'Liquid Sunlight' Could Produce Oxygen and Clean Fuel for Future Mars Colonies
Scientists at Berkeley are hard at work creating what they've named "liquid sunlight," a process by which solar light is used to turn carbon dioxide and water into oxygen, fuel, and other chemical compounds.
It's a revolutionary idea; if there's one thing that planet Earth has an overabundance of right now, it's carbon dioxide. Lead scientist Peidong Yang's idea involves taking the nasty byproducts of pollution and turning them into fuel, both replacing our old-fashioned reliance on petroleum, and using up some of the carbon dioxide in the atmosphere.
In order to do this, the team has spent the last 10 years looking really closely at plants, and the way that natural photosynthesis uses sunlight to strip the oxygen from carbon dioxide and instead create various types of plant food.
While it's clear that this process works just fine in nature, finding the right materials to successfully trap and manipulate sunlight has proven difficult.

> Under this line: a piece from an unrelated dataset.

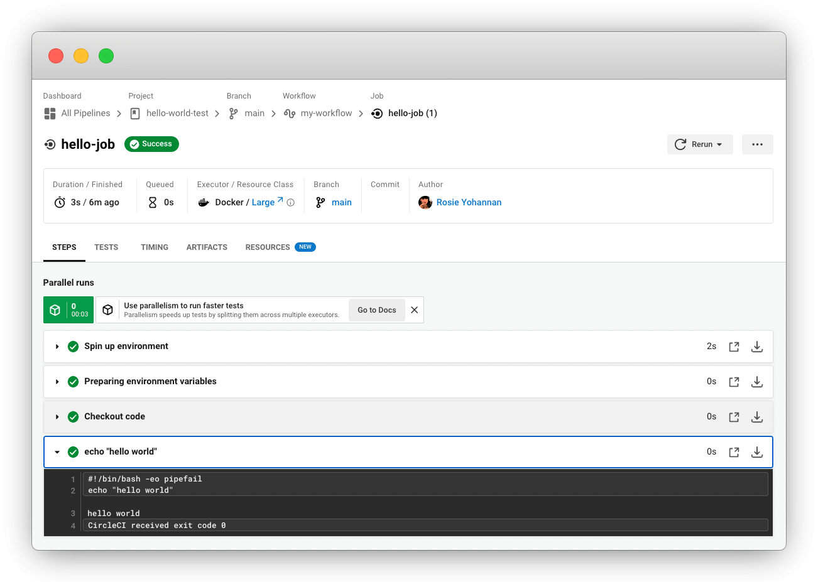Viewport: 818px width, 582px height.
Task: Collapse the echo hello world step
Action: (x=57, y=451)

This isn't the same process as solar power cells, as sunlight isn't directly transformed into energy - instead, it involves using light as the catalyst to turn carbon into fuel that can be put to use in a variety of situations.
After a lot of work, the team now has a prototype; a system that involves bubbling carbon dioxide through water, which, when exposed to sunlight, can produce fuel, polymers, and even the initial pharmaceutical intermediates necessary to make drugs.
Medical drugs, that is—a lot of research has already been done into bubbling gas through water in order to produce a more illicit reaction within the body.
Yang sees his technology as the future of fuel for a variety of uses, with gas stations boasting large, artificial leafy roofs that produce fuel that can be pumped directly into cars.
There's also a possibility that the technology could be used in outer space, with sunlight providing astronauts with oxygen while simultaneously generating energy, supplies, or even fertilizer (Yang namedrops The Martian as a movie that would have been simpler if the characters had been blessed with access to his invention).
It remains to be seen whether this new emerging artificial photosynthesis can prove more effective than other forms of clean, renewable fuel. Certainly, as much as Yang might like to see his work providing fuel for Martian colonists, the fact that the Red Planet is further away from the sun means that less light arrives there to begin with, making solar power that little bit more difficult to generate.
That said, the true selling point of liquid sunlight is its effect on the environment, providing a way to use up excess carbon dioxide in the atmosphere and thus reduce greenhouse gasses, all while generating resources that will be useful to humanity going forward.
As this technology develops, it could be instrumental in helping us to fix the mistakes that we've already made with our planet's atmosphere, all while helping us to fuel our cars - a net win for humanity in general!